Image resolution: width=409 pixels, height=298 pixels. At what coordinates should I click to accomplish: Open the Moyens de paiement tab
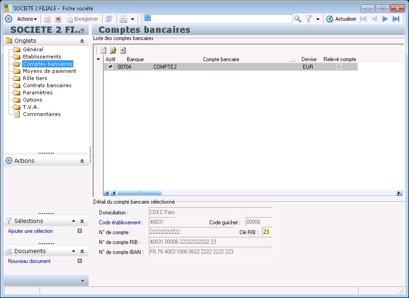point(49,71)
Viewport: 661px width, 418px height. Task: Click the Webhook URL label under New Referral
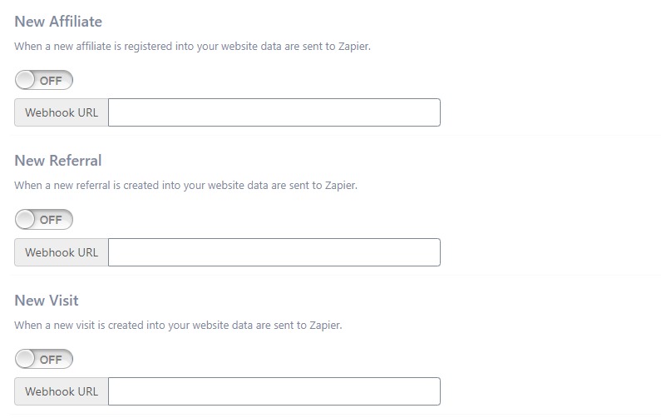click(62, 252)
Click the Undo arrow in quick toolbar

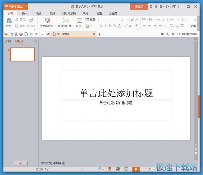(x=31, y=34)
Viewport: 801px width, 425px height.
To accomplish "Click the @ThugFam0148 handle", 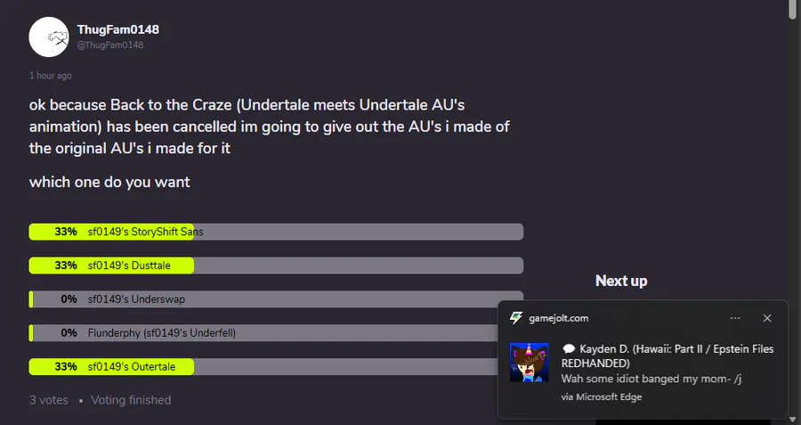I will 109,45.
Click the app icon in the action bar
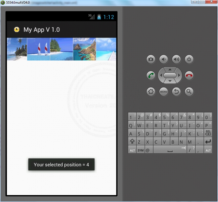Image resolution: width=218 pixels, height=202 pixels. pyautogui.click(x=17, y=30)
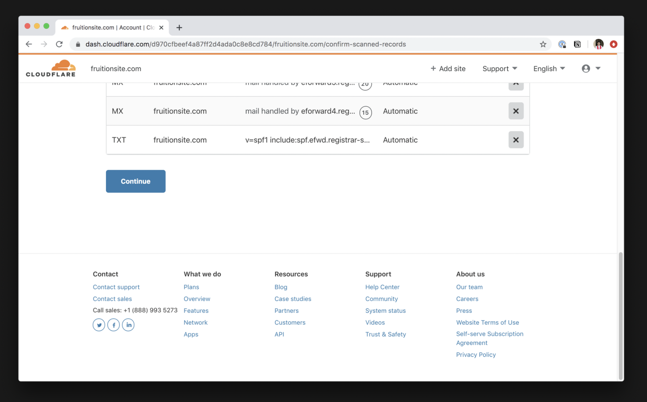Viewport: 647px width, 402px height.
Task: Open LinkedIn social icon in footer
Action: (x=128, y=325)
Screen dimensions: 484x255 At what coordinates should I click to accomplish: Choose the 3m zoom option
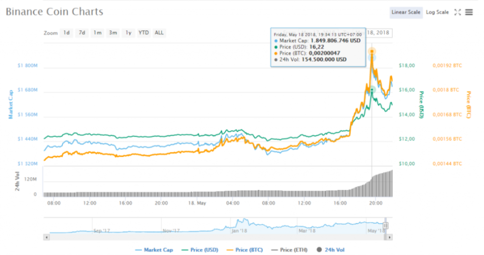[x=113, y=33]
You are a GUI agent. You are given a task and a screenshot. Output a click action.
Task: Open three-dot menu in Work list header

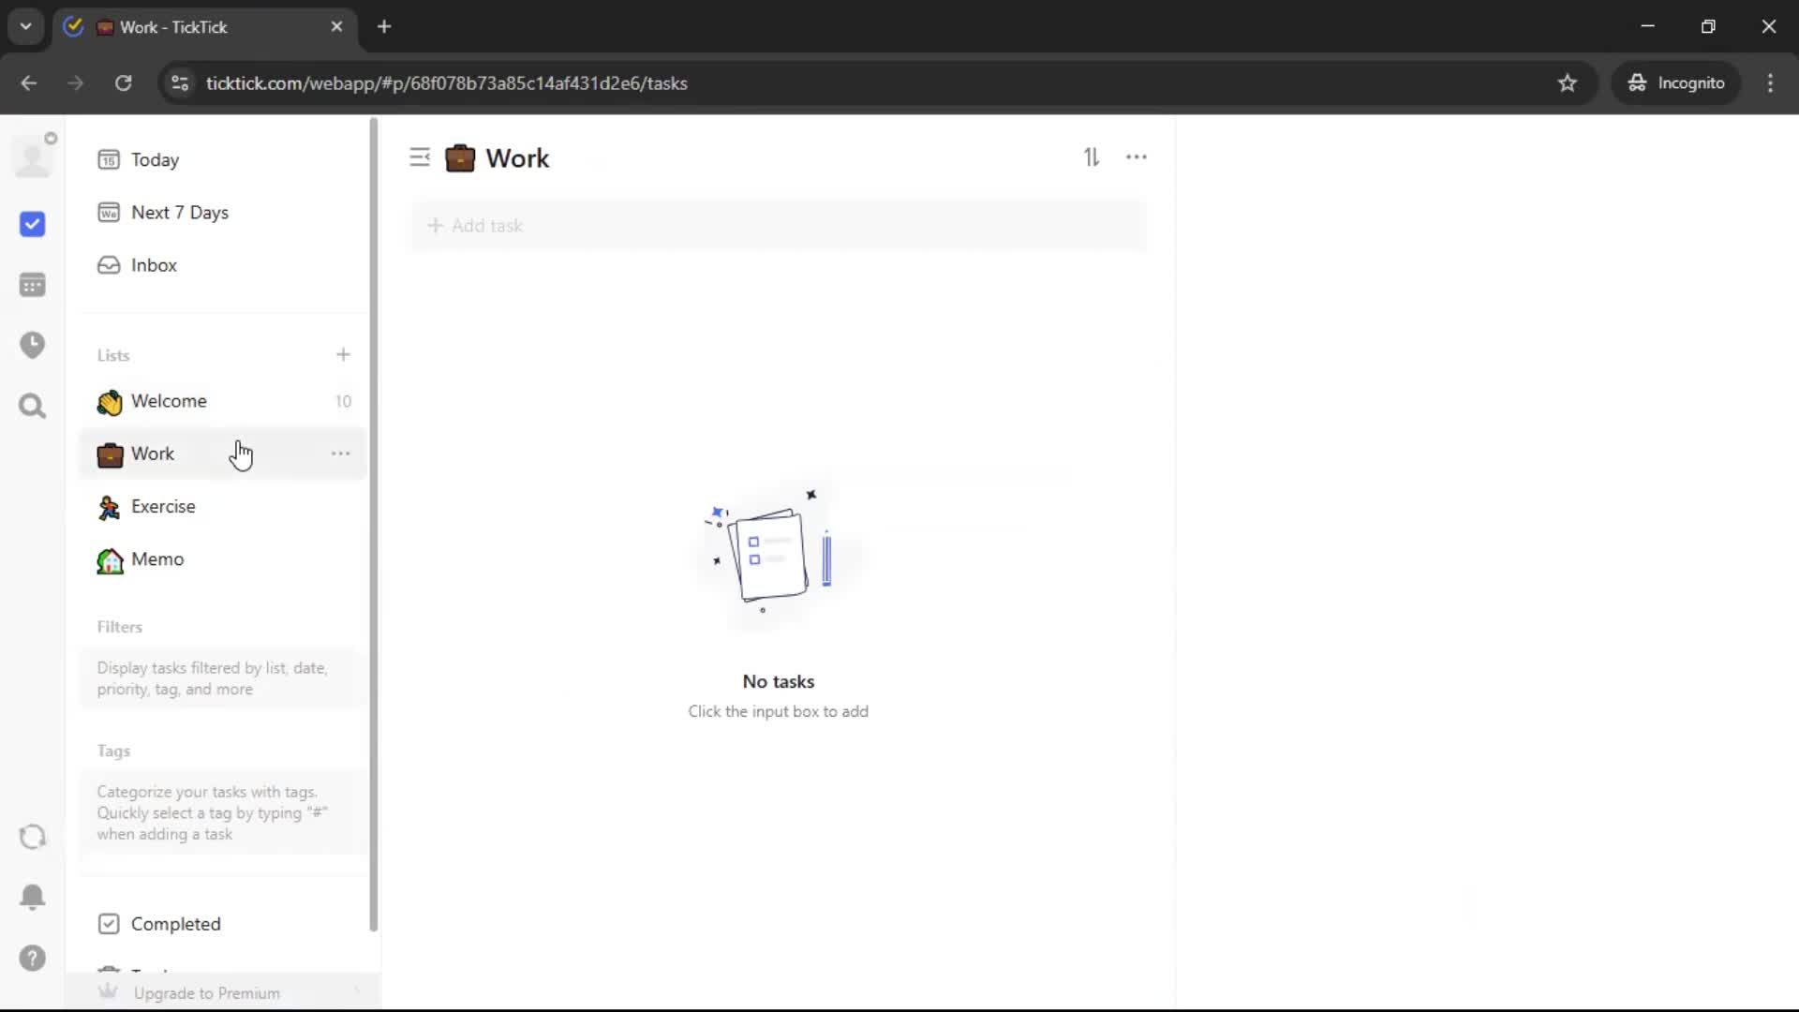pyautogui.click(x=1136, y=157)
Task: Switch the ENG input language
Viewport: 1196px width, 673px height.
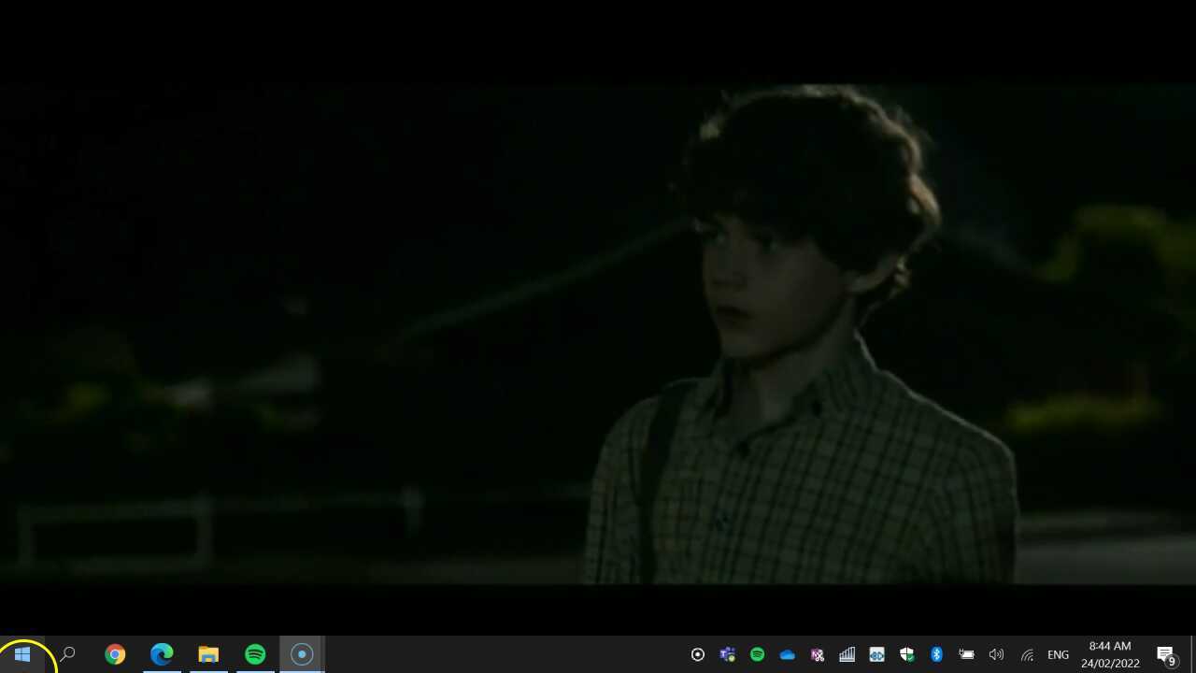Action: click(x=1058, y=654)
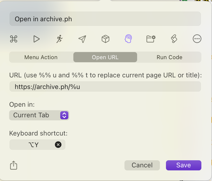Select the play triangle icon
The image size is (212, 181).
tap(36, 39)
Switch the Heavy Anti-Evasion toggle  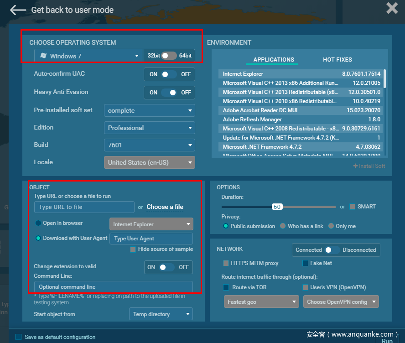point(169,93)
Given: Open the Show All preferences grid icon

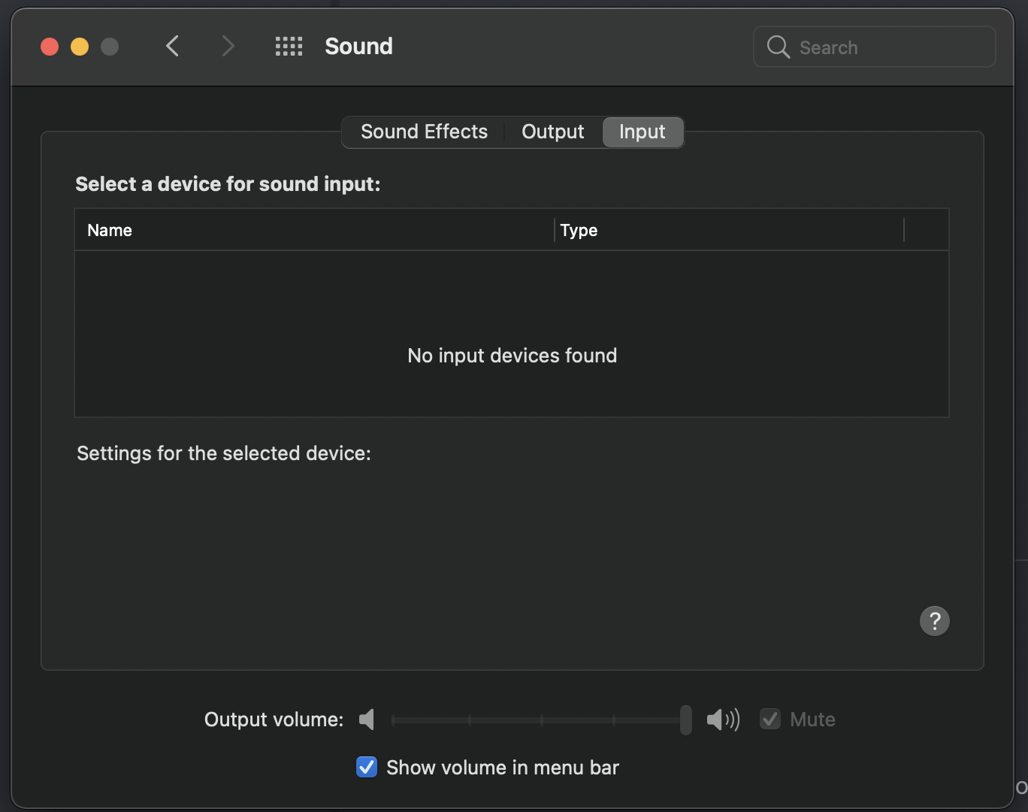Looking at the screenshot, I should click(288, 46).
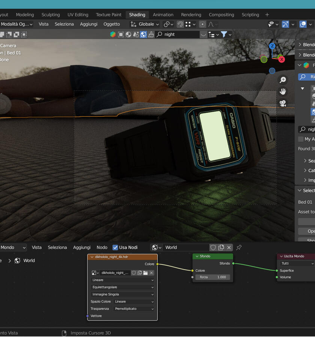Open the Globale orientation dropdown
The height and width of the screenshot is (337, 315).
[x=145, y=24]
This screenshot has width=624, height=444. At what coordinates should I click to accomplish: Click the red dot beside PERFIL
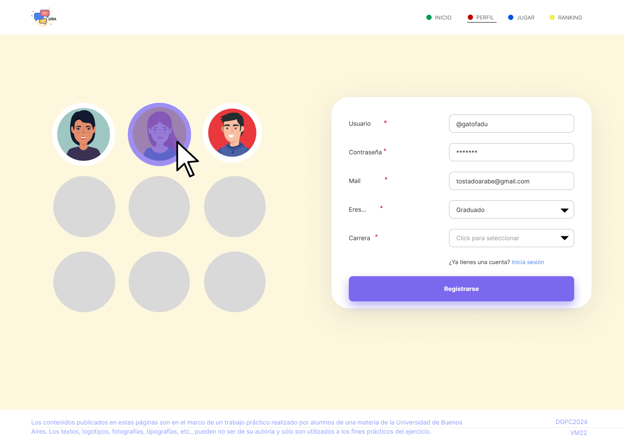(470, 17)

========================================

§ **SET EXERCISE**
Rewrite the items starting at the line that contains "Screen dimensions: 484x255" and ending at the line that contains "tap(36, 39)", changing "zoom" to "magnification" and leaving everything else the same. Give only those lines, without the pictures.

§ **TASK RESULT**
Screen dimensions: 484x255 At what coordinates should I click to accomplish: Choose the 3m magnification option
[x=113, y=33]
You are a GUI agent. You are given a task and a screenshot. Output a click action.
Task: Open three-dot menu in Work list header

pyautogui.click(x=1136, y=157)
Task: Switch the ENG input language
Viewport: 1196px width, 673px height.
Action: click(x=1058, y=654)
Select the play triangle icon
The image size is (212, 181).
tap(36, 39)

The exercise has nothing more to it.